La storia del Muvar ha inizio nel 1988, quando Aldo Villabruna scoprì casualmente i resti di un cacciatore preistorico lungo la Val Schenèr, nel Bellunese. La scoperta, avvenuta durante i lavori di rettifica del tracciato stradale, portò all’avvio di scavi archeologici diretti dal professor Alberto Broglio dell’Università di Ferrara. L’Uomo della Val Rosna, così denominato, è uno dei reperti più antichi mai rinvenuti nell'area alpina, rappresentando una testimonianza unica della vita e delle pratiche funerarie del Paleolitico Superiore.
Il Muvar si sviluppa attraverso nove sale espositive, offrendo un percorso didattico-divulgativo che combina ricostruzioni e filmati, permettendo ai visitatori di immergersi completamente nella vita dell’uomo preistorico.

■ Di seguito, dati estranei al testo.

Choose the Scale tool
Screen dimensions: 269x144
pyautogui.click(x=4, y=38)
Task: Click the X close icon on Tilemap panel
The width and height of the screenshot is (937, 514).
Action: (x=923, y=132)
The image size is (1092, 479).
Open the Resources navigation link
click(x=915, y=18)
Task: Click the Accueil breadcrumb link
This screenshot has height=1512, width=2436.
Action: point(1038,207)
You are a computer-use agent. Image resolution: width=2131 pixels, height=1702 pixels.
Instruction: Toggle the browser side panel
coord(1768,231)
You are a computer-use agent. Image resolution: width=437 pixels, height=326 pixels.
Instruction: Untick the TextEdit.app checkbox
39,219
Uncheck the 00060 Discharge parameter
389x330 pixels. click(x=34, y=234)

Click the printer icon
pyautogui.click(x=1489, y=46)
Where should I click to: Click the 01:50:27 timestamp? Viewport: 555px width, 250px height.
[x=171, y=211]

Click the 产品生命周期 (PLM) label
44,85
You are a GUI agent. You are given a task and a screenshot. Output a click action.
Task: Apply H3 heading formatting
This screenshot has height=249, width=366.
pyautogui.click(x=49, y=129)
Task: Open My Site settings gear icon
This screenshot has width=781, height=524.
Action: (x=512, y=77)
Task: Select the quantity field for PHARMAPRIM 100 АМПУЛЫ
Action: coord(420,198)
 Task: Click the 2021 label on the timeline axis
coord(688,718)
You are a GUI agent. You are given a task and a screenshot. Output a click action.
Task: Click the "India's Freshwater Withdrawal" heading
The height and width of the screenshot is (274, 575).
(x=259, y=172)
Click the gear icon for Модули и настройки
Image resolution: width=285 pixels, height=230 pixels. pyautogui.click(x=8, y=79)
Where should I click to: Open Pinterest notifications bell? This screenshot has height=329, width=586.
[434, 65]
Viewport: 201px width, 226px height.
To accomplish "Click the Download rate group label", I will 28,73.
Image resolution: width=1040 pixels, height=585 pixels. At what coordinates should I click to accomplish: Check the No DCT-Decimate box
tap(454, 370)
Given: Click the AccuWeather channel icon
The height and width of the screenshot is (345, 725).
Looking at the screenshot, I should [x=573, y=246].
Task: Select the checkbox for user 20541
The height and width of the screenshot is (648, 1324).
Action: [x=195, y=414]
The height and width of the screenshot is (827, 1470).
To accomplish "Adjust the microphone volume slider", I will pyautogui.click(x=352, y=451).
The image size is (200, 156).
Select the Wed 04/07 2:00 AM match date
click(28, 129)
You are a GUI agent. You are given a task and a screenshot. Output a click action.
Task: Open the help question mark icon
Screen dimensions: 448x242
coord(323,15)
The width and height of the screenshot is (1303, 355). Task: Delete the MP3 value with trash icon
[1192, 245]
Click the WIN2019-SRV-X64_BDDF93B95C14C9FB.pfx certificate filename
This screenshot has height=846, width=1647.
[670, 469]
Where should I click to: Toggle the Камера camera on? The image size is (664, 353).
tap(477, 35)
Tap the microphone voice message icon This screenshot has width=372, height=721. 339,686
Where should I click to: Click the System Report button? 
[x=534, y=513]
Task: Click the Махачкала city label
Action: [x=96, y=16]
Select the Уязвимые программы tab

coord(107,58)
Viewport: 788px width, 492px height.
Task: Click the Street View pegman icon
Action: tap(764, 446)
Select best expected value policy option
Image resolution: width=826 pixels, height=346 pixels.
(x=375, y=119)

Dalla rappresentazione dei luoghi del ritrovamento alle abitudini quotidiane del cacciatore, ogni dettaglio è curato per offrire un'esperienza educativa e coinvolgente. Le ricostruzioni multimediali, progettate dall'architetto Marino Baldin e accompagnate dai contenuti video del regista Stefano Zampini, ricreano le condizioni di vita dell'epoca, inclusi i momenti più crudi come la macellazione con strumenti in selce.
Il Muvar non si limita a raccontare la storia di un semplice cacciatore, ma mette in luce tre primati straordinari: la sepoltura dell’Uomo della Val Rosna è tra le più antiche delle Alpi, il corredo funerario con pietre dipinte rappresenta un eccezionale esempio di arte funeraria, e la sua dentatura rivela il primo caso documentato di cura odontoiatrica, con tracce di un trattamento innovativo per l'epoca.